AMY GOODMAN: And your family? What does it mean to say you’re a third-generation borax miner?
TERRI JUDD: My grandfather, back in the late ’40s, moved from Picher, Oklahoma, packed up his family. Him and about three other families, they all came out to Boron, California to work at the borax mine. My grandfather retired there in 1975. He was a general mine manager. My father had worked at borax when it was still underground. He had left that and went to serve his country, spent twenty-six years in the Army. When he retired from the Army, he came back to Boron and went right back to work for US Borax. And, you know, I grew up there. You know, it’s kind of — you could say it’s in my blood.
AMY GOODMAN: And you? What do you do?
TERRI JUDD: I’m a loader operator. I’ve been working for Rio Tinto for thirteen years now.

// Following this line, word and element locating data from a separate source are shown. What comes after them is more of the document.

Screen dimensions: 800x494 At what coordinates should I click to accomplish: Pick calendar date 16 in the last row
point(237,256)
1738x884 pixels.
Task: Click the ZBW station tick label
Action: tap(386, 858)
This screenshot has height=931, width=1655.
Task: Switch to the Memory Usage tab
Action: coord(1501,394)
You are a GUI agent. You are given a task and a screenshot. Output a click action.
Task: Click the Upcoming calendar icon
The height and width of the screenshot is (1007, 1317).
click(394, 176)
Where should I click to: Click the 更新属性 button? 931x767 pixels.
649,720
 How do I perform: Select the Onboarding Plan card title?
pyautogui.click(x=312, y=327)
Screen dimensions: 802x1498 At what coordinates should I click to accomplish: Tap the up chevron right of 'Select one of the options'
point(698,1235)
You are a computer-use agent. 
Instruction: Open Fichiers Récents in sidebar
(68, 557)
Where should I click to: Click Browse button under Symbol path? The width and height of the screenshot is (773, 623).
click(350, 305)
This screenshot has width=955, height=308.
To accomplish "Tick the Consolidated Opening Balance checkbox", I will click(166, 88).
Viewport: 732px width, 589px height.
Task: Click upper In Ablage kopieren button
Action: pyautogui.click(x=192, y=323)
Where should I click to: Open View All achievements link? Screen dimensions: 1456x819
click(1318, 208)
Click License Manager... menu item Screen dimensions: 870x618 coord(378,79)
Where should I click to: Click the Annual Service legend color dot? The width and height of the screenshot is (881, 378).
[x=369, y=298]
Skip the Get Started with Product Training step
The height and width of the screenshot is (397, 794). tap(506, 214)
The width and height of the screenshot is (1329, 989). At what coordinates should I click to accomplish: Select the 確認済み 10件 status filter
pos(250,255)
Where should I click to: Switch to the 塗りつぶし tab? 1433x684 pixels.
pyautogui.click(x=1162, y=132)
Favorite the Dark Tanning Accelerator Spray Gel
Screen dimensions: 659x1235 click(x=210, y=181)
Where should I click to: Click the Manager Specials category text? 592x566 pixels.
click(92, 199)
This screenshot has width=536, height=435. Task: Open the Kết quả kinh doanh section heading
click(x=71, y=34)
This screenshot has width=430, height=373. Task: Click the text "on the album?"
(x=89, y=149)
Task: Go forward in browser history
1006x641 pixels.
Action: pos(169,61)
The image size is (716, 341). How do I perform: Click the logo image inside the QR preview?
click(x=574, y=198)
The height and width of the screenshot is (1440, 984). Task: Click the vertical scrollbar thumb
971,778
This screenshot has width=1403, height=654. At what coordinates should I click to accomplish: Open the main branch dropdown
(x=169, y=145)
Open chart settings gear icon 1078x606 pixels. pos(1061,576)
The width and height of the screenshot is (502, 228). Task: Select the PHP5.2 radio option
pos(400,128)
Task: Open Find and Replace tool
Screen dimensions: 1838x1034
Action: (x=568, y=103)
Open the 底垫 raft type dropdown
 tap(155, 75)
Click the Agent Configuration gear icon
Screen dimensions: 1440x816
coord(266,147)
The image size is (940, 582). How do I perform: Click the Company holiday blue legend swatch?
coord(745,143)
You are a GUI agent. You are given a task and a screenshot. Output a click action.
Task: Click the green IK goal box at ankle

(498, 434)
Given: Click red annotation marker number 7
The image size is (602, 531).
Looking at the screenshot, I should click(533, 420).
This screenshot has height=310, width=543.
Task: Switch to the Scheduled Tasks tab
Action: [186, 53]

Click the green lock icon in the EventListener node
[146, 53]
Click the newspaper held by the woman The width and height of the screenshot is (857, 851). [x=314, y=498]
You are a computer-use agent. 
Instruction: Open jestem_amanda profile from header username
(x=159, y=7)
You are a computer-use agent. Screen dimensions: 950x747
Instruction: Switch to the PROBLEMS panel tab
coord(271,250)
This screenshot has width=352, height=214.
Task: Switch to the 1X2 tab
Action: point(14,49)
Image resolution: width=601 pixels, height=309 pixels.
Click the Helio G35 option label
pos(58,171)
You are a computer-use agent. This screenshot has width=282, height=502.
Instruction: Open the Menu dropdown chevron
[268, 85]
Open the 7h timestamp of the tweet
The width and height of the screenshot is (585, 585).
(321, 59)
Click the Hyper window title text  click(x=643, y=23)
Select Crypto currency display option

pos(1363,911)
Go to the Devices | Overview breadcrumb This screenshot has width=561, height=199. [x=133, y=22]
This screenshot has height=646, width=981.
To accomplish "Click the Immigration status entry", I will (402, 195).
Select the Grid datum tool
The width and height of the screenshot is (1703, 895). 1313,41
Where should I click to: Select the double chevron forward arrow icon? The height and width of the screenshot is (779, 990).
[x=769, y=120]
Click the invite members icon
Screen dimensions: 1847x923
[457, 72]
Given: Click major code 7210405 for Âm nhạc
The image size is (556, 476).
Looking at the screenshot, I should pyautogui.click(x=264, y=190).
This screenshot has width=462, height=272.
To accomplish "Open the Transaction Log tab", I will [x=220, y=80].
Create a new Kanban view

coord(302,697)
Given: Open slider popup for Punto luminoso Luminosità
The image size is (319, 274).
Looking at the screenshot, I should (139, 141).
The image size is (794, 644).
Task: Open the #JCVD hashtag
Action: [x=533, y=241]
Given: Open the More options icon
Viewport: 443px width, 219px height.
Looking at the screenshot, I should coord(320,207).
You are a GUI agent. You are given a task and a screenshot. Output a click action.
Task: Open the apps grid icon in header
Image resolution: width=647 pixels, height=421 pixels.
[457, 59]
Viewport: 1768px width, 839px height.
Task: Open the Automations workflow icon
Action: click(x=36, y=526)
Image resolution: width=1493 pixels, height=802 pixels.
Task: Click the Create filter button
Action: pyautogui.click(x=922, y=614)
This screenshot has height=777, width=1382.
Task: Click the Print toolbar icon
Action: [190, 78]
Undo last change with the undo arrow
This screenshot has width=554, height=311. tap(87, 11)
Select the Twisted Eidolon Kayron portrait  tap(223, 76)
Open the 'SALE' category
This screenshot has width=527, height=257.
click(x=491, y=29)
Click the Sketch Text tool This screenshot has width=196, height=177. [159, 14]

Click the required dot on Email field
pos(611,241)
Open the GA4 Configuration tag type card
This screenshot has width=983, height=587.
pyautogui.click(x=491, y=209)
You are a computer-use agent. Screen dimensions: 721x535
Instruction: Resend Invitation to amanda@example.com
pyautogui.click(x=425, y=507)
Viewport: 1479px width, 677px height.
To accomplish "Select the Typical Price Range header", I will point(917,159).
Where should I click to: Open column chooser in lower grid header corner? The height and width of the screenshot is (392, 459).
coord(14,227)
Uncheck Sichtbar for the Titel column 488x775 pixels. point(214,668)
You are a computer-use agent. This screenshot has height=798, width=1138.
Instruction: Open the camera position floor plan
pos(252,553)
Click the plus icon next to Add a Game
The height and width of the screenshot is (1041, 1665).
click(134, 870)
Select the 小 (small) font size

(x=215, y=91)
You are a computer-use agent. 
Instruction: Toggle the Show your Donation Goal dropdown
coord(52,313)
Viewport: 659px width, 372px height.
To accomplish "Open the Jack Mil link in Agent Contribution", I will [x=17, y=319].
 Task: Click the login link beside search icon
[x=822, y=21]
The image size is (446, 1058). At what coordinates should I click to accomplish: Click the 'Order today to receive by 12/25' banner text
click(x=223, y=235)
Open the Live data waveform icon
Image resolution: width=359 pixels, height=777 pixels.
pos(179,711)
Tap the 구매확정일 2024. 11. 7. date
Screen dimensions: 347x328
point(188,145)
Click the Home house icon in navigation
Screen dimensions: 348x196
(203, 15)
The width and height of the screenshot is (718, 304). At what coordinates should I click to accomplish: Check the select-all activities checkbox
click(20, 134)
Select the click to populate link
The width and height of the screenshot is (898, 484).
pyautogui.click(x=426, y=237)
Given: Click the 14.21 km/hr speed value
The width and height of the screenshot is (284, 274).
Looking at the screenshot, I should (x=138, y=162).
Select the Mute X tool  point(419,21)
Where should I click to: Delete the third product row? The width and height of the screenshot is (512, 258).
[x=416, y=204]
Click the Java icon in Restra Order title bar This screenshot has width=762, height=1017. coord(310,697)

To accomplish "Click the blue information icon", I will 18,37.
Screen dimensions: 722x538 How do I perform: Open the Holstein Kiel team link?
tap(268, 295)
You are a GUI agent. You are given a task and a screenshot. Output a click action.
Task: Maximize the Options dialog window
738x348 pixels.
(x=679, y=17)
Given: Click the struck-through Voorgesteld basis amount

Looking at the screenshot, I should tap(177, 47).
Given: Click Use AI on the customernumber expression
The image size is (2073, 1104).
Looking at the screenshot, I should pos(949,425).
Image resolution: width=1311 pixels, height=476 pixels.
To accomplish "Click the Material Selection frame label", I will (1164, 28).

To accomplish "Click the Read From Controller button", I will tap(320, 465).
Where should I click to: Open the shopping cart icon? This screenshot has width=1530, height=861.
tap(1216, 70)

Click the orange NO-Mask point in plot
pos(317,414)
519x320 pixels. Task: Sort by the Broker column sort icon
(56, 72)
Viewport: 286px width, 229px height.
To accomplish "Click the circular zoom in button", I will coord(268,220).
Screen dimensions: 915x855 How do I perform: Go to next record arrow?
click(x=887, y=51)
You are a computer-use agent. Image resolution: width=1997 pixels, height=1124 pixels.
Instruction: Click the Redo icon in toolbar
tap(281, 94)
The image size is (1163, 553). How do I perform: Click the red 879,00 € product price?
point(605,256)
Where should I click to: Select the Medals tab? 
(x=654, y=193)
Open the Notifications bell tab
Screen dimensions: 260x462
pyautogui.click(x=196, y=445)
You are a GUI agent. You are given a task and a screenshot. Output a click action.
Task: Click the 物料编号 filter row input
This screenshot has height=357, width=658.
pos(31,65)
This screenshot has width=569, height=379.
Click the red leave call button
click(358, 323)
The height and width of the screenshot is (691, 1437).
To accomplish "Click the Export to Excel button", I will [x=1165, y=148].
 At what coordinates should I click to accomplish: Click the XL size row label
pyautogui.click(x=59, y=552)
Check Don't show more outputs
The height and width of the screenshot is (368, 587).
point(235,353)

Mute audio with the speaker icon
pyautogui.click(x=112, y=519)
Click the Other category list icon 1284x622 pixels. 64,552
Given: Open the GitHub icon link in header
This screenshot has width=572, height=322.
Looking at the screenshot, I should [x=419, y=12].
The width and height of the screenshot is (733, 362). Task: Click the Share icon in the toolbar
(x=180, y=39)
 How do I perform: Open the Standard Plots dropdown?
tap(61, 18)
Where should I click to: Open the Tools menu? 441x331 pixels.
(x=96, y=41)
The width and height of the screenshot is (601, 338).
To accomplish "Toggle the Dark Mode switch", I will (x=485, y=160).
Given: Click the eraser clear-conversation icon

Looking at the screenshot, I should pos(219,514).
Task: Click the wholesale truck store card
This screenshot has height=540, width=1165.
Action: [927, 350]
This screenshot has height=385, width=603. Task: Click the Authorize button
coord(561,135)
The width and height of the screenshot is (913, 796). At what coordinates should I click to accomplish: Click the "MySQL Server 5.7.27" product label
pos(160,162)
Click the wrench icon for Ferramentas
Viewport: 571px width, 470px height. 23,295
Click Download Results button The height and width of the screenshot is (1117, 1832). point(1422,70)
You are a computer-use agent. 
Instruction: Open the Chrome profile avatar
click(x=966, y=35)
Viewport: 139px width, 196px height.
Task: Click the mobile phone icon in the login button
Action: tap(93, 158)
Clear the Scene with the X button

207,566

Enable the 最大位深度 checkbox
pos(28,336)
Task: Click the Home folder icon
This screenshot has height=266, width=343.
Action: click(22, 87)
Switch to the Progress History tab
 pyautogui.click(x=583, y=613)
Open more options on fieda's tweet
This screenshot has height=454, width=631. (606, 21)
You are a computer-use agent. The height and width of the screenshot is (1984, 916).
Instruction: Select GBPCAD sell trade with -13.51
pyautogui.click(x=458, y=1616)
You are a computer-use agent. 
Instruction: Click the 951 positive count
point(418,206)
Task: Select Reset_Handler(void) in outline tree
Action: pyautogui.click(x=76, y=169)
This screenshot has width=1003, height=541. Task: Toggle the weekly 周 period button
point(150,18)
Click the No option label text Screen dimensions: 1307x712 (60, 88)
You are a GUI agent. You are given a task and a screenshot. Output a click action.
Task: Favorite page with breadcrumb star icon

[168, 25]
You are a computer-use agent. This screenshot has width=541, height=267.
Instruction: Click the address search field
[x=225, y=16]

AMY GOODMAN: I wanted to read from Mike Davis’s piece in The Nation, a really all-encompassing piece. In one paragraph, he says, “In southern Africa, miners’ unions have long questioned whether Rio Tinto, long rumored to have supplied uranium to Pretoria’s clandestine atomic weapons program in the 1970s, has ever really broken with apartheid in its treatment of black workers. In February there was a worker uprising at its huge Rössing uranium pit in Namibia over management’s unilateral raising of performance quotas and its refusal to address worker grievances. (Interestingly, the government of Iran is Rio Tinto’s junior partner, with 15 percent of shares, at Rössing.)” And it goes on from there.
Craig Merrilees, what is the union demanding right now?
CRAIG MERRILEES: Well, the most important thing is to help these families survive. The company needs to end the lockout and end it now. They’re really engaged in a form of economic terrorism. They’re trying to starve these families to death, starve them into submission. And to their credit, the families are standing up, and they’re saying this is wrong. This is the wrong kind of way to treat any worker, whether it’s here, whether it’s in South Africa. Wherever this company operates, they shouldn’t be using these kind of terrorism tactics against hard-working families. So the lockout needs to end now.
The response from people around the world has been incredible. And they’re stepping forward to help these families survive, because that’s the number-one strategy of the company: starve out these families. And the response from people around the country has been incredible to help them survive, help them live to fight another day. I think as Terri would say, as long as it takes, as hard as it gets, they’re going to stand another day. And so, the company should end the lockout immediately, and they should negotiate an agreement with families that makes sense for everyone. And there’s no reason there can’t be a reasonable solution here. That’s not the way the company is behaving at this point. It’s their way or the highway in this David-and-Goliath battle.
JUAN GONZALEZ: And we just have a few seconds left. Could you tell us who are some of the key executives of this company, some of the key names responsible for this?
AMY GOODMAN: Ten seconds.
CRAIG MERRILEES: Well, we’ve heard about some of those people in China, who have just admitted that they engaged in bribery involving millions of dollars. The number-one CEO is Tom Albanese. He’s based in London, England. And Terri Judd and others will be going to the general shareholders’ meetings to talk with Tom Albanese.
AMY GOODMAN: We’re going to leave it there.
CRAIG MERRILEES: Terri will be going to Melbourne, Australia on the 22nd.
AMY GOODMAN: Craig, we’re going to leave it there.
CRAIG MERRILEES: And we’ll be there on the 15th in London, England to try —
AMY GOODMAN: Craig Merrilees, spokesman for the International Longshore and Warehouse Union, and Terri Judd, third-generation borax miner.